- **What you have to do**
Output word for word the lines from the one with "Screen dimensions: 1280x800" to the final line of the data, both ends included, but skip the pictures.

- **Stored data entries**
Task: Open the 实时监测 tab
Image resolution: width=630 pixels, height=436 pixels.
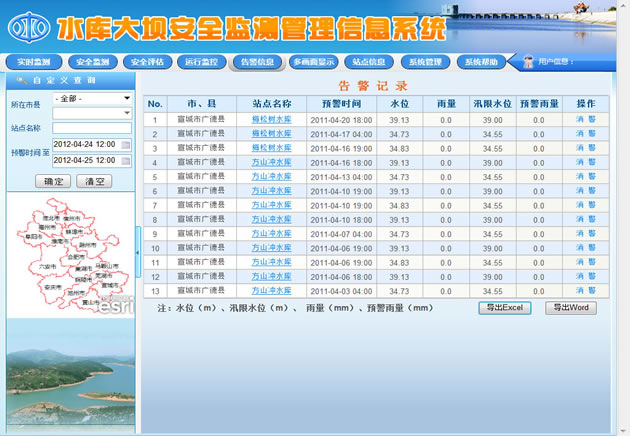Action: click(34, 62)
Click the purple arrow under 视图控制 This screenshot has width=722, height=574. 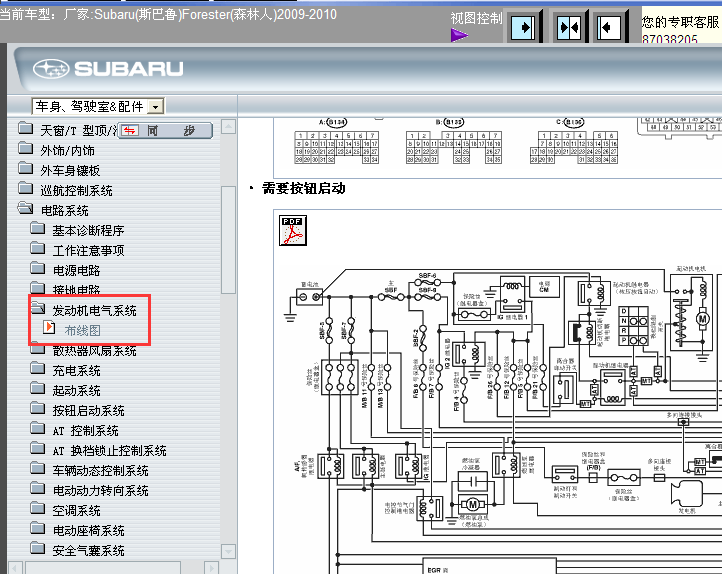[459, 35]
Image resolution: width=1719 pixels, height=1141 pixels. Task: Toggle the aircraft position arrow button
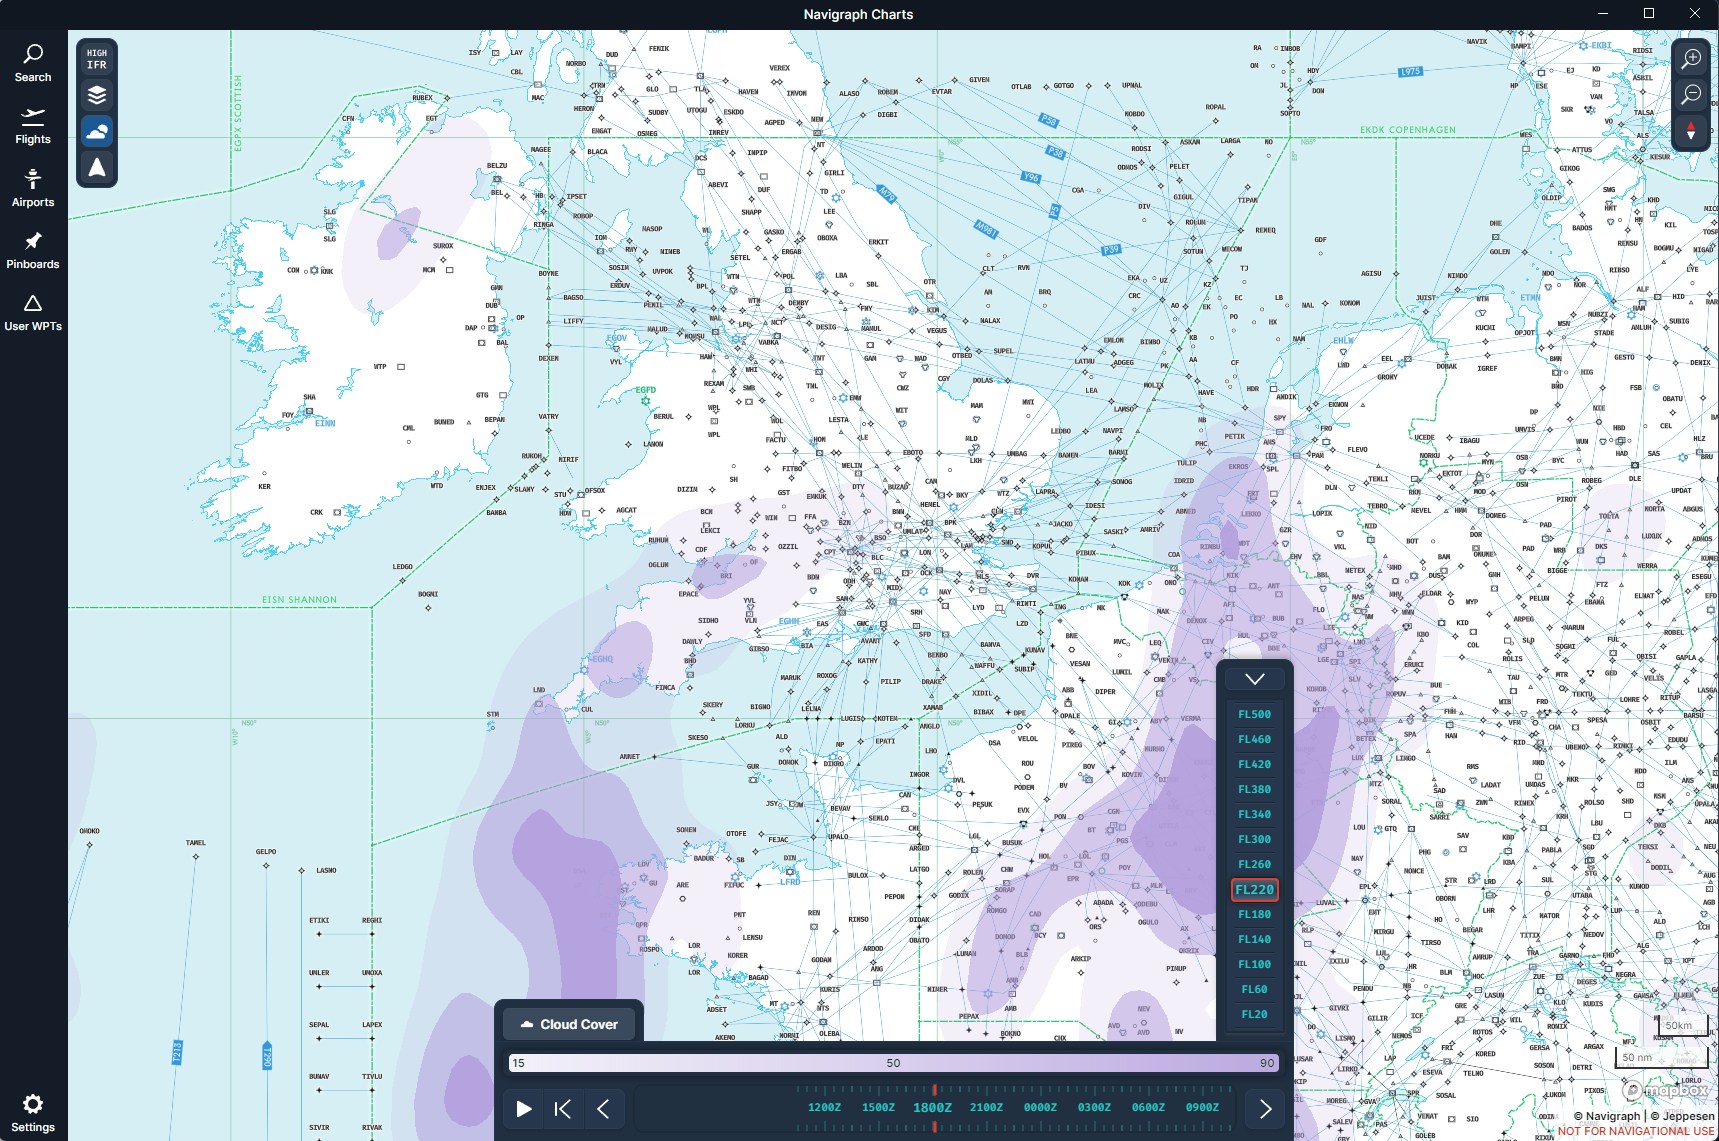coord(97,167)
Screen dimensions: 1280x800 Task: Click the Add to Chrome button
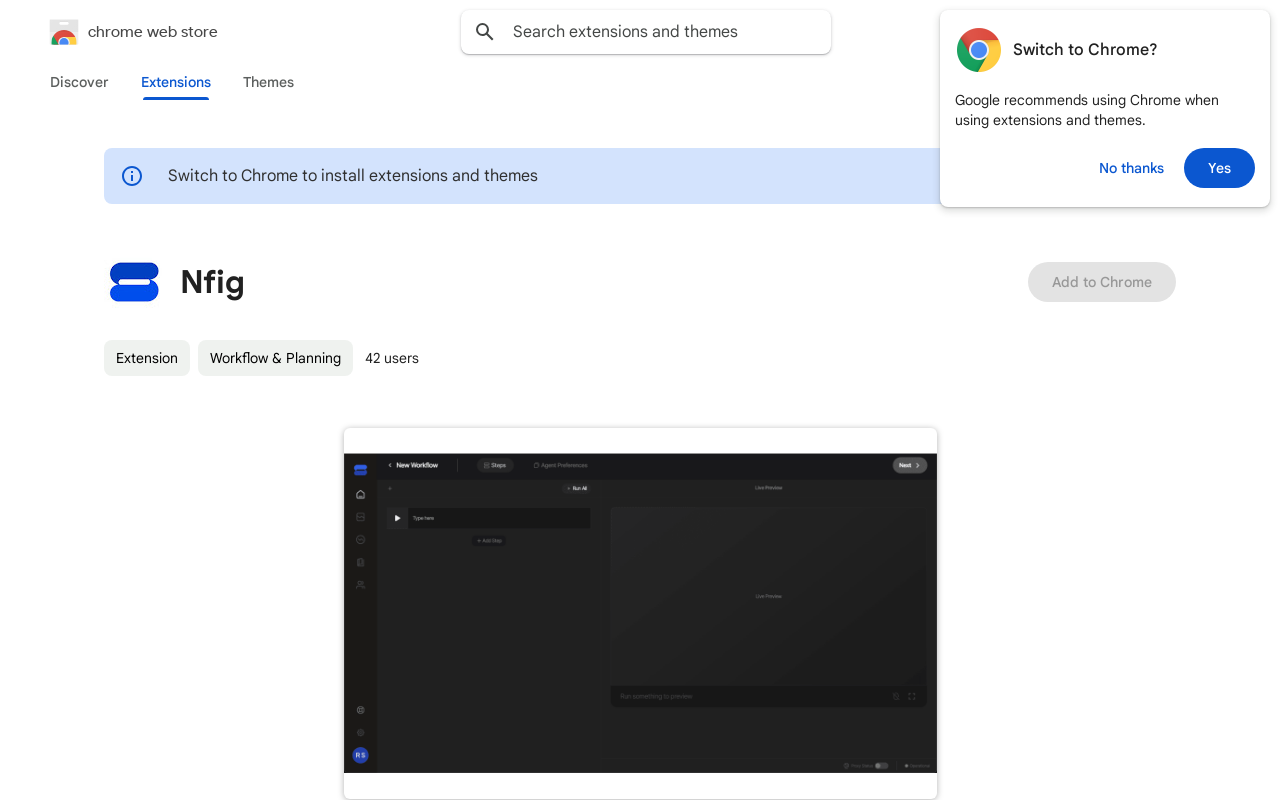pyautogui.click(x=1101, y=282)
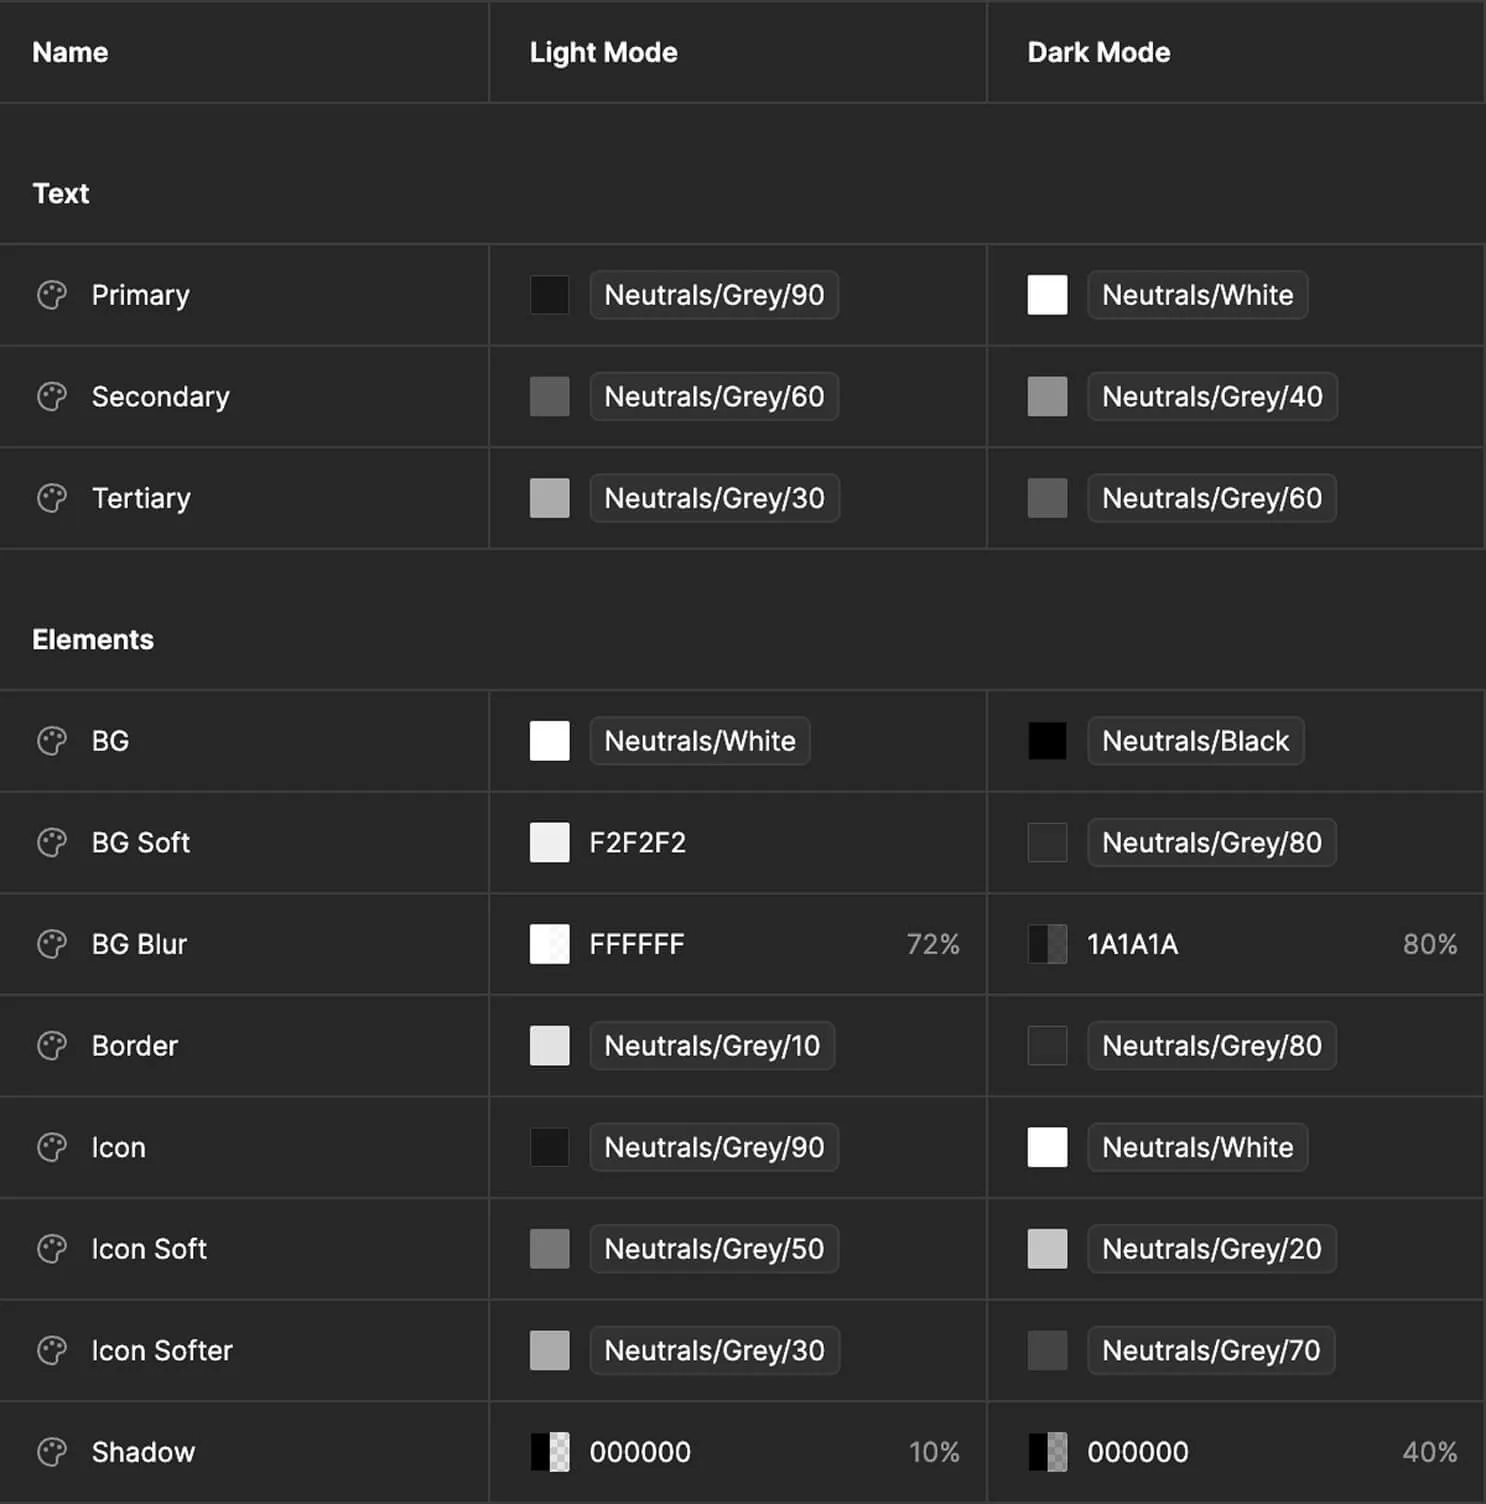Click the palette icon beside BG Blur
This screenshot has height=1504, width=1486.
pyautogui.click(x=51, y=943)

- **Solution for this task**
Screen dimensions: 1280x800 Task: Click the Add to Chrome button
pyautogui.click(x=1101, y=282)
Click the palette icon beside BG Blur
This screenshot has height=1504, width=1486.
pyautogui.click(x=51, y=943)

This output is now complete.